Гельмгольц заставил себя улыбнуться.
— Она твоя, Джим, — сказал он. — Я отдал ее тебе насовсем.
— Берите, пока не поздно, Гельмгольц, — сказал Квинн. — А то он ее променяет на ножик или пачку сигарет.
— Он еще не знает, что это за вещь, — сказал Гельмгольц. — Нужно время, чтобы это понять.
— А чего в ней хорошего? — спросил Квинн.

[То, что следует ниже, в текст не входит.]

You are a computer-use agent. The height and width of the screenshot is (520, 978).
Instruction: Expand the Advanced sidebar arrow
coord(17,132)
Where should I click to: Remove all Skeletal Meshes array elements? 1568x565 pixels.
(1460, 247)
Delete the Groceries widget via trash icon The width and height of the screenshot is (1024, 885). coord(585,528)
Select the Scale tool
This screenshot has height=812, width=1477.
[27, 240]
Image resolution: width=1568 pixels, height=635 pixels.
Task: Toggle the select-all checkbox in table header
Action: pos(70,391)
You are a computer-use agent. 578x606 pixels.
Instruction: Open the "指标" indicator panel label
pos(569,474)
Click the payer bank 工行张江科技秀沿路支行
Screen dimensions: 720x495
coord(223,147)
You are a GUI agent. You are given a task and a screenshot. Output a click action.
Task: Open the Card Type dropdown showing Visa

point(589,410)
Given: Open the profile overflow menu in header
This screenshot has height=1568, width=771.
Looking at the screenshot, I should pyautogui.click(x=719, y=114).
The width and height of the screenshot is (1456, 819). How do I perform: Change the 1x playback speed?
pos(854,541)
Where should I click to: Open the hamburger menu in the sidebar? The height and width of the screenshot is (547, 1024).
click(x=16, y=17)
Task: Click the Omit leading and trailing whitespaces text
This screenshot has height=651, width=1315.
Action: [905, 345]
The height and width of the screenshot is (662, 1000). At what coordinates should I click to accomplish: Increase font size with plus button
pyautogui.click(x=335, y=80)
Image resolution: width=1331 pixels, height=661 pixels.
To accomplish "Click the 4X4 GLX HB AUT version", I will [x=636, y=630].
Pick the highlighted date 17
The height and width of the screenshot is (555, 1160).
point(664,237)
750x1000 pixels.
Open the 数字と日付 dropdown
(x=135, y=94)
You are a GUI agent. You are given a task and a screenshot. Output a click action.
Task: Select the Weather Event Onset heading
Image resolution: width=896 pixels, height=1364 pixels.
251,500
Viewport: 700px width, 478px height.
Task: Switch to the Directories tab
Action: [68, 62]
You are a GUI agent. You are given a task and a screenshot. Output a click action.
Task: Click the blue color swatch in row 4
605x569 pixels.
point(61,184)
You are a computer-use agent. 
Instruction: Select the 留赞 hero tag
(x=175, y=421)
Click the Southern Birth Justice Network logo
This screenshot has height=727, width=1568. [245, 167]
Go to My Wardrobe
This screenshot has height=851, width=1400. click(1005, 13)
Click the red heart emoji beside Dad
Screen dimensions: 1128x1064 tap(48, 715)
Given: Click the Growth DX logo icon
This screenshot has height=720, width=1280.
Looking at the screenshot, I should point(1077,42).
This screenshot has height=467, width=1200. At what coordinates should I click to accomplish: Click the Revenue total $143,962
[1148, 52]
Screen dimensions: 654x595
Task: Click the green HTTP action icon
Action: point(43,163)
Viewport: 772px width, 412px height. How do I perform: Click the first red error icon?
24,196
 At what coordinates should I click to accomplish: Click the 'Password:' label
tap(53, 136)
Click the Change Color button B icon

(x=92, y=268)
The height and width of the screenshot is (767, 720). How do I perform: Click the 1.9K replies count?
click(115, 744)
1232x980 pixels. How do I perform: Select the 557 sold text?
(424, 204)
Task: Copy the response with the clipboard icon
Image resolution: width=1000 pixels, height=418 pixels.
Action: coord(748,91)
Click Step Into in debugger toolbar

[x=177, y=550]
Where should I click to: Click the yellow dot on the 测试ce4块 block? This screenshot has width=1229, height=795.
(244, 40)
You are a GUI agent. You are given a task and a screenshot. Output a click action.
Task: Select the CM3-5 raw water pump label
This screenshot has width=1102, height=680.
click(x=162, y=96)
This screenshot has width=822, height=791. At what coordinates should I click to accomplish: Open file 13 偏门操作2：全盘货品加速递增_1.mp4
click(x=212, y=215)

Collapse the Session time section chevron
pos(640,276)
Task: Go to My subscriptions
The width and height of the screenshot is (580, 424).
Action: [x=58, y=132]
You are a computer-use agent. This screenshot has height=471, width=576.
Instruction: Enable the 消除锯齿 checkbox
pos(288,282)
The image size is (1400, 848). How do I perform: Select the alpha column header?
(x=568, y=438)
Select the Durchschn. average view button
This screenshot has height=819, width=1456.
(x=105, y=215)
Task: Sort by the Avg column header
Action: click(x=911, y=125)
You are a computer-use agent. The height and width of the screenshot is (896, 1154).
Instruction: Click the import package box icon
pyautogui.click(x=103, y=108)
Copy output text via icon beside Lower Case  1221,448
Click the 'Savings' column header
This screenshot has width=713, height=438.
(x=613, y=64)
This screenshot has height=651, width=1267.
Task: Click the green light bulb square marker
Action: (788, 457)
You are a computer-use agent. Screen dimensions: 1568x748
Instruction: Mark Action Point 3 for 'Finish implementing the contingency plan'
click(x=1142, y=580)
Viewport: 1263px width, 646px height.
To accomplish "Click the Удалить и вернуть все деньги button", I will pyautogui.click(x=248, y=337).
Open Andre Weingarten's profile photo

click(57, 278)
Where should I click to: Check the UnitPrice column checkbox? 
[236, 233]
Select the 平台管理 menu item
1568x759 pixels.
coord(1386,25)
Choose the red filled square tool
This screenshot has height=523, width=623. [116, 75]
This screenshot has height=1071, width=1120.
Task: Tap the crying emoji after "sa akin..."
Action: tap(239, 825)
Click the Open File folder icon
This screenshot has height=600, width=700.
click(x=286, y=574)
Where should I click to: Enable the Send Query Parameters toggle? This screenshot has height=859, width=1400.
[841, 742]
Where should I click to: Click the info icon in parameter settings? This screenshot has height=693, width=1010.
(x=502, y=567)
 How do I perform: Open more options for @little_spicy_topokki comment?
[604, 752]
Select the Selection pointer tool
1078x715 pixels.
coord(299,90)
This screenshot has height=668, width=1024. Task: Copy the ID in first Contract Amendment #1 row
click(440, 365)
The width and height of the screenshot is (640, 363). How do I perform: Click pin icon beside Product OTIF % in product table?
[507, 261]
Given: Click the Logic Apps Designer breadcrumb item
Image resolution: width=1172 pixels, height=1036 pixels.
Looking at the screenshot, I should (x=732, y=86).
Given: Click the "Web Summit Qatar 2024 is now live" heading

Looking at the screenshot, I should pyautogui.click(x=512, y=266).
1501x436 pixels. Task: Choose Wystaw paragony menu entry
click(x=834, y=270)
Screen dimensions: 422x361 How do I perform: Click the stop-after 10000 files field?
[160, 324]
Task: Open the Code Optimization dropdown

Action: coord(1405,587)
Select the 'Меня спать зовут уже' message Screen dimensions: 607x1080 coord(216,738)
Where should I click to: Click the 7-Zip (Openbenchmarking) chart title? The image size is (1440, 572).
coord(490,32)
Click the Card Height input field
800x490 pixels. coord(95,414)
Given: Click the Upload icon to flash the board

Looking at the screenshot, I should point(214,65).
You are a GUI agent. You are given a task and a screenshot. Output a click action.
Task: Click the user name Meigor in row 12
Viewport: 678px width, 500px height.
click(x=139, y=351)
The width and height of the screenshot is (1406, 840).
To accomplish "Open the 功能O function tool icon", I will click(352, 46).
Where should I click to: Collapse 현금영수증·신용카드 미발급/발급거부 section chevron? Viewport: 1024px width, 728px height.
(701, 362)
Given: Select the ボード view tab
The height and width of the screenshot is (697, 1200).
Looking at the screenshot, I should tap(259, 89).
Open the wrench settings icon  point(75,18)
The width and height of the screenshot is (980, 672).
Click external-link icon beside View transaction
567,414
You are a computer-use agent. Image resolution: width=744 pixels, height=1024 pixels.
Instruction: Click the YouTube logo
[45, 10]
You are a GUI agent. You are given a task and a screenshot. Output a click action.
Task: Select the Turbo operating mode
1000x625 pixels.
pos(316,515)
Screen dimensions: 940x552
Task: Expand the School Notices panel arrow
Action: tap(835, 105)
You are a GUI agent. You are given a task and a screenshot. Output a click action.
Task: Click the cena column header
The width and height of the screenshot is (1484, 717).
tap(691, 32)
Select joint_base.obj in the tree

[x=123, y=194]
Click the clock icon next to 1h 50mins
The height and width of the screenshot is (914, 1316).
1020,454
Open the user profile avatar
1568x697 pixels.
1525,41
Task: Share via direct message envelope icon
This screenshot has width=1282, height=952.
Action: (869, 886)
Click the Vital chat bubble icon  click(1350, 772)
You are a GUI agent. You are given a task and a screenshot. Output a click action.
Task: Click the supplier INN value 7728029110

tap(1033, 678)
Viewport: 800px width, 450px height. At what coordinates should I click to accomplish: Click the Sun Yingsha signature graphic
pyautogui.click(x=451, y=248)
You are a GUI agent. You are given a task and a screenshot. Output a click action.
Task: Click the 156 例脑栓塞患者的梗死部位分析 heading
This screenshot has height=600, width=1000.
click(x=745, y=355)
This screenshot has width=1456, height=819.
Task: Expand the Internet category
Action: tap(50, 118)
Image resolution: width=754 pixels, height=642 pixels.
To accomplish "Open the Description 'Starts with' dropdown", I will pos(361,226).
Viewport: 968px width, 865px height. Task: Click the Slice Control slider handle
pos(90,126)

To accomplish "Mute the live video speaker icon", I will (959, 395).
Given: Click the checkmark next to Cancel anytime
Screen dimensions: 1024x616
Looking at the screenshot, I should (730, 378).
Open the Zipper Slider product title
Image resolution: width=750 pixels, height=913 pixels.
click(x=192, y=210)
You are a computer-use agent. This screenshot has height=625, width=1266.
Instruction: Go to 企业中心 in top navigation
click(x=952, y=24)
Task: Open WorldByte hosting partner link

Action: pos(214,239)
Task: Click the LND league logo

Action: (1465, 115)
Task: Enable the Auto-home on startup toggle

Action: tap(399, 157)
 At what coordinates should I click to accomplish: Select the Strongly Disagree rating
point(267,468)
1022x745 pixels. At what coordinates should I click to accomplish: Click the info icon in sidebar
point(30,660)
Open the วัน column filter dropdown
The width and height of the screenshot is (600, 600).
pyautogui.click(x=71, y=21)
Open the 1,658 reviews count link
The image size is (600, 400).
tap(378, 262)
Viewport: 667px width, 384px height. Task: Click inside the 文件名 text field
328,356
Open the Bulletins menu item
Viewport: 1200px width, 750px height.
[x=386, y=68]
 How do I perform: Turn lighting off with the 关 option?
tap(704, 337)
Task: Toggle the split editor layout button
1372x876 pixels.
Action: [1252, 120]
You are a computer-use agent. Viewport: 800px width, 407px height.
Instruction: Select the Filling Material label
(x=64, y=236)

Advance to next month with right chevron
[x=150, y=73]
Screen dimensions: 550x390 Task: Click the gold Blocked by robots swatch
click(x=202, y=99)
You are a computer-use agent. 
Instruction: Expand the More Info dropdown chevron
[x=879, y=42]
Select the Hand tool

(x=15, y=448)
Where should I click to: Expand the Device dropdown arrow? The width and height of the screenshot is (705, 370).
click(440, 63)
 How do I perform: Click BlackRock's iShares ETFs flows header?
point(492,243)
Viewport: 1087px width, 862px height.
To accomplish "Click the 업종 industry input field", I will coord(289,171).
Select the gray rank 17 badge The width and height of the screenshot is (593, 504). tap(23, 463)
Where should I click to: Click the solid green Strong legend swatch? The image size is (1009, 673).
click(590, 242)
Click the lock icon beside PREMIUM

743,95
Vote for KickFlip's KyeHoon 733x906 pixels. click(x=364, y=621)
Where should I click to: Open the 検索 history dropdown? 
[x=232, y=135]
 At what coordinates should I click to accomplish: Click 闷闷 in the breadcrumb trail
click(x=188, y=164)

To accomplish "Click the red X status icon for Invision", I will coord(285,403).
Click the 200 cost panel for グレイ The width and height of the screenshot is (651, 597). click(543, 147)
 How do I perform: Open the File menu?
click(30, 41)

— Чего хорошего? — повторил Гельмгольц, не веря своим ушам. — Чего хорошего? — Он не постигал, как человек может смотреть на этот инструмент, не испытывая жаркого, ослепительного восторга. — Чего хорошего? — пробормотал он. — Это труба Джона Филиппа Сузы.
Квинн тупо заморгал.
— Это еще кто такой?
Руки Гельмгольца затрепетали на скатерти, как крылышки умирающей птицы.
— Кто такой Джон Филипп Суза? — сдавленно пискнул он. Больше он ничего не мог сказать. Слишком грандиозна эта тема, и не по силам усталому человеку приниматься за объяснения. Умирающая птица в последний раз вздрогнула и замерла.
После долгого молчания Гельмгольц взял в руки трубу. Он поцеловал холодный мундштук и пробежал пальцами по клапанам, грезя о блистательных руладах. Над раструбом инструмента Гельмгольц видел лицо Джима Доннини, словно плывущее в пространстве — и такое слепое, глухое, немое! Теперь Гельмгольцу открылась вся суетность человеческая и бренность всех человеческих сокровищ. Он-то надеялся, что за трубу, величайшее свое сокровище, он выкупит живую душу Джима. Но труба ничего не стоила.
Гельмгольц точным неторопливым движением ударил трубу о край стола. Он перегнул ее о спинку стула. Он протянул искалеченный кусок металла Квинну.
— Вы ее разбили, — сказал потрясенный Квинн. — Зачем вы это сделали? Чего ради?
— Я — я сам не знаю, — сказал Гельмгольц.
Ужаснейшие, святотатственные слова клокотали в нем, как во чреве вулкана. И вот, сметая все преграды, они вырвались:
— На черта нужна такая жизнь! — сказал Гельмгольц. Лицо его сморщилось от усилий скрыть стыд и слезы.
Гельмгольц — этот холм, который умел ходить, как человек, рушился на глазах. Глаза Джима Доннини затопило жалостью и тревогой. Они ожили. Это были человеческие глаза. Гельмгольц сумел к нему пробиться! Квинн смотрел на Джима, и впервые на его угрюмом лице одинокого человека мелькнуло что-то похожее на проблеск надежды.
Две недели спустя в Линкольнской высшей школе начался новый семестр.
В музыкальной комнате оркестранты группы С ждали своего дирижера — ждали, что сулит им их музыкальная судьба.
Гельмгольц взошел на пульт и постучал палочкой по пюпитру.
— «Голоса весны», — сказал он. — Все слышали? «Голоса весны».
Сразу зашелестели ноты, которые музыканты разворачивали на своих пюпитрах. Затем наступила настороженная тишина, и в этой тишине Гельмгольц отыскал взглядом Джима Доннини, сидевшего на самом последнем месте в самой слабой группе трубачей самого плохого оркестра в школе.
Его труба, труба Джона Филиппа Сузы, труба Джорджа М. Гельмгольца, была снова в полном порядке.
— Подумайте вот о чем, — сказал Гельмгольц. — Наша цель — сделать мир более прекрасным, чем он был до нас. Это сделать можно. И вы это сделаете.
У Джима Доннини вырвался негромкий возглас отчаяния. Он не предназначался для посторонних ушей, но этот горестный вопль услышали все.
— Как? — спросил Джим Доннини.
— Возлюби самого себя, — сказал Гельмгольц. — И пусть твой инструмент запоет об этом. И-раз, и-два, и-три.